■ Excerpt:
____

Mss51p promotes mitochondrial Cox1p synthesis and interacts with newly synthesized Cox1p.

作者信息

Perez-Martinez Xochitl, Broadley Sarah A, Fox Thomas D

机构信息

Department of Molecular Biology and Genetics, Cornell University, Ithaca, NY 14853-2703, USA.

出版信息

EMBO J. 2003 Nov 3;22(21):5951-61. doi: 10.1093/emboj/cdg566.

Abstract

The post-transcriptional role of Mss51p in mitochondrial gene expression is of great interest since MSS51 mutations suppress the respiratory defect caused by shy1 mutations. SHY1 is a Saccharomyces cerevisiae homolog of human SURF1, which when mutated causes a cytochrome oxidase assembly defect. We found that MSS51 is required for expression of the mitochondrial reporter gene ARG8(m) when it is inserted at the COX1 locus, but not when it is at COX2 or COX3. Unlike the COX1 mRNA-specific translational activator PET309, MSS51 has at least two targets in COX1 mRNA. MSS51 acts in the untranslated regions of the COX1 mRNA, since it was required to synthesize Arg8p when ARG8(m) completely replaced the COX1 codons. MSS51 also acts on a target specified by the COX1 coding region, since it was required to translate either COX1 or COX1:: ARG8(m) coding sequences from an ectopic COX2 locus. Mss51p was found to interact physically with newly synthesized Cox1p, suggesting that it could coordinate Cox1p synthesis with insertion into the inner membrane or cytochrome oxidase assembly.

____

■ Source material:
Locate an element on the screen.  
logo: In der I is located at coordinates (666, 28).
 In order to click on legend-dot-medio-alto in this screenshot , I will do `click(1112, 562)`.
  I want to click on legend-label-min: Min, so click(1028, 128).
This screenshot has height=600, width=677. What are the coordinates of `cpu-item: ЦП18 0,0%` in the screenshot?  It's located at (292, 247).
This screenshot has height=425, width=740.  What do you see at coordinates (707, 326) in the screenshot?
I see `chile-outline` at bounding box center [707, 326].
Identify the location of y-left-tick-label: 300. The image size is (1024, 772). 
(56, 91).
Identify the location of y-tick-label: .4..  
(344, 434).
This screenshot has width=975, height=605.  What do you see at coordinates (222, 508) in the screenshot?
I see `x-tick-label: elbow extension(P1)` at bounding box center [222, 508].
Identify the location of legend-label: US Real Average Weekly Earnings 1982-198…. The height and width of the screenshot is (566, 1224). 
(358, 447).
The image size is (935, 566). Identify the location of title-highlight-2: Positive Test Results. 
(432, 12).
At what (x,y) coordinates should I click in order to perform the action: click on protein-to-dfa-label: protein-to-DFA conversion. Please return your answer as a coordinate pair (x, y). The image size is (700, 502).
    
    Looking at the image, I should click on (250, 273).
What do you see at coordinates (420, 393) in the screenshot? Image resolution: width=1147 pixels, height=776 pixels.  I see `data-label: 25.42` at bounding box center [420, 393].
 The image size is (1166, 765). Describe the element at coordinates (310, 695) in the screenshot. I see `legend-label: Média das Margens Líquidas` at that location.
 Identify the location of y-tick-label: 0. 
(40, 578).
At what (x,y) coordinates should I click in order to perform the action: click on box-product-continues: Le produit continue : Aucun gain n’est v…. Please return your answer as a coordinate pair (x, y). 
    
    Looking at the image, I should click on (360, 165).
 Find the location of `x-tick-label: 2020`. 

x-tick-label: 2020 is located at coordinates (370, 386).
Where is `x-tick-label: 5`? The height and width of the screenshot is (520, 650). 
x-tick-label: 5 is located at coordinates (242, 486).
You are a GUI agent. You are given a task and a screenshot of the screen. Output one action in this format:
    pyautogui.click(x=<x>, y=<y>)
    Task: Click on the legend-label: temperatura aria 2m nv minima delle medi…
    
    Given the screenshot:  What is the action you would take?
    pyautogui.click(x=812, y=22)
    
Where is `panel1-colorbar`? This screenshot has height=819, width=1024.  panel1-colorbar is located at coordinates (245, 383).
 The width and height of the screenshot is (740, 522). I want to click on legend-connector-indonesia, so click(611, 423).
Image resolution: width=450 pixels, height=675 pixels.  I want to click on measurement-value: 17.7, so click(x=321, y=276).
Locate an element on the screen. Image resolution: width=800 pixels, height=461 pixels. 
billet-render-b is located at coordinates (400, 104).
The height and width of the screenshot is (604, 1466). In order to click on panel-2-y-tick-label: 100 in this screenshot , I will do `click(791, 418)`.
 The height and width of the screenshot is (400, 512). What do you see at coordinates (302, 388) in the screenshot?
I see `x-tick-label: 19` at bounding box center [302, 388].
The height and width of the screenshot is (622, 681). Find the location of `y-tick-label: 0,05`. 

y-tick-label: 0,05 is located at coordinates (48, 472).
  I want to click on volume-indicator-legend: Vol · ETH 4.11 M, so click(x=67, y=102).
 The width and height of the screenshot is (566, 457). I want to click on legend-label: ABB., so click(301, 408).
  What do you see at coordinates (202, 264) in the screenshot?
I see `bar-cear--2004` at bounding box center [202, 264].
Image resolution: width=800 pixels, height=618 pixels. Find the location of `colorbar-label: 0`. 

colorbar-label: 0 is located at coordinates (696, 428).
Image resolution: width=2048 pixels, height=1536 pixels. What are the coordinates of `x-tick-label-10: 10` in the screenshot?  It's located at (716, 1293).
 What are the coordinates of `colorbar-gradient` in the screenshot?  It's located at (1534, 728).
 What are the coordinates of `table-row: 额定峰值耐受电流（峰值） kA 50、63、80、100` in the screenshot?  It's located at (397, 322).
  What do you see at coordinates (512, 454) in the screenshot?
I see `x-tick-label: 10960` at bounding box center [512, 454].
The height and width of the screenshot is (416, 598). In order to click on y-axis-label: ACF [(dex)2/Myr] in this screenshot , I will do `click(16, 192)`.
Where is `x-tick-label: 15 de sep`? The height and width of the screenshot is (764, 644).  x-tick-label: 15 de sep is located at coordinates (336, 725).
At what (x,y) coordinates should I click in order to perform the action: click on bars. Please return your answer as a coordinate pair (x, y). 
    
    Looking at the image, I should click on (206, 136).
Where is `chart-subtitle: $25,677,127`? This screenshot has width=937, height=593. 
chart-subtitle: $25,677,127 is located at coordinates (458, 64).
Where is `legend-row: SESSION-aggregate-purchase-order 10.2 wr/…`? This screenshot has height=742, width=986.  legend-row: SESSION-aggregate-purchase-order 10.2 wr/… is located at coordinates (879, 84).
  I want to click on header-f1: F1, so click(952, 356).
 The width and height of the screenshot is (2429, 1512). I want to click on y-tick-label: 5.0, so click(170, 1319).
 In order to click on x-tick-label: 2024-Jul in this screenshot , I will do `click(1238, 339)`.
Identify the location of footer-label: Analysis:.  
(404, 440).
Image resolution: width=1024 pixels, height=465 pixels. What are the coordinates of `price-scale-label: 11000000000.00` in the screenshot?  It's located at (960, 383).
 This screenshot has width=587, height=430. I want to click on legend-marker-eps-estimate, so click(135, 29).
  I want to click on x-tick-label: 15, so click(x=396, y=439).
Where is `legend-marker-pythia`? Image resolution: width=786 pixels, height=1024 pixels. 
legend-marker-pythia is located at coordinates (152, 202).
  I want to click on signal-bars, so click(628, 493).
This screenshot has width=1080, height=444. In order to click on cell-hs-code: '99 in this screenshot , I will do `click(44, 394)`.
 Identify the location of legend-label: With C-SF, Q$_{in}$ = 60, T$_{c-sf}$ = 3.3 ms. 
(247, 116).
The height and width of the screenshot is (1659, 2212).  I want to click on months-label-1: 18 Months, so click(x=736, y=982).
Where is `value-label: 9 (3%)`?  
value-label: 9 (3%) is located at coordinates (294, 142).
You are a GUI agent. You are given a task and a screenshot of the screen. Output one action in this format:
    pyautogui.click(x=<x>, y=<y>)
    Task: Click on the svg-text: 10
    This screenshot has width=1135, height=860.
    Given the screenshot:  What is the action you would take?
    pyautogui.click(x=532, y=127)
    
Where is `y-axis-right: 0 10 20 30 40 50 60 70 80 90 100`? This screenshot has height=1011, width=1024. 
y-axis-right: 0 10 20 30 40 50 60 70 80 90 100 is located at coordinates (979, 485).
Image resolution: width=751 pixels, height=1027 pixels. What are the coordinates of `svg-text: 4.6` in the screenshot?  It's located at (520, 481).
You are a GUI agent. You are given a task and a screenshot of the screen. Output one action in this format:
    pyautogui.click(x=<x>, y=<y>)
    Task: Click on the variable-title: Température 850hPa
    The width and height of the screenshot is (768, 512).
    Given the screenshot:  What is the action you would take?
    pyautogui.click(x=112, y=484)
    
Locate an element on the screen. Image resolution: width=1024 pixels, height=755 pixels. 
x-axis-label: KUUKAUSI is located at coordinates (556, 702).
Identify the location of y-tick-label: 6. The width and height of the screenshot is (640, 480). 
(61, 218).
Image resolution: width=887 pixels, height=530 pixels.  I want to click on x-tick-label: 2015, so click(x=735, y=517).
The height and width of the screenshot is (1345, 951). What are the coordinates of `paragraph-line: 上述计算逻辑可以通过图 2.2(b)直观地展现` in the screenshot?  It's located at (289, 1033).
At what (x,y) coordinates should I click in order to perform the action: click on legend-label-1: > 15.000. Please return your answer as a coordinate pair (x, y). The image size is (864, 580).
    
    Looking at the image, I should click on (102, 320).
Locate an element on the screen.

____

■ Assignment A:
Answer these questions from the abstract on Mss51p and Cox1p synthesis, given above.
(i) Which department and university are listed under the authors?
(ii) Of which human gene is SHY1 a homolog?
(iii) With which newly synthesized protein was Mss51p found to interact physically?
■ Assignment B:
Carry on the abstract on Mss51p and Cox1p synthesis, given above, beginning after its final sentence.

■ Written response A:
(i) The Department of Molecular Biology and Genetics, Cornell University.
(ii) SURF1.
(iii) Cox1p.

■ Written response B:
摘要

Mss51p在线粒体基因表达中的转录后作用备受关注,因为MSS51突变可抑制shy1突变导致的呼吸缺陷。SHY1是人类SURF1在酿酒酵母中的同源物,其突变会导致细胞色素氧化酶组装缺陷。我们发现,当线粒体报告基因ARG8(m)插入COX1位点时,MSS51是其表达所必需的,但当它位于COX2或COX3位点时则不是。与COX1 mRNA特异性翻译激活因子PET309不同,MSS51在COX1 mRNA中至少有两个作用靶点。MSS51在COX1 mRNA的非翻译区发挥作用,因为当ARG8(m)完全取代COX1密码子时,合成Arg8p需要MSS51。MSS51还作用于由COX1编码区指定的一个靶点,因为从异位COX2位点翻译COX1或COX1::ARG8(m)编码序列需要MSS51。研究发现Mss51p与新合成的Cox1p存在物理相互作用,这表明它可能将Cox1p的合成与插入内膜或细胞色素氧化酶组装过程协调起来。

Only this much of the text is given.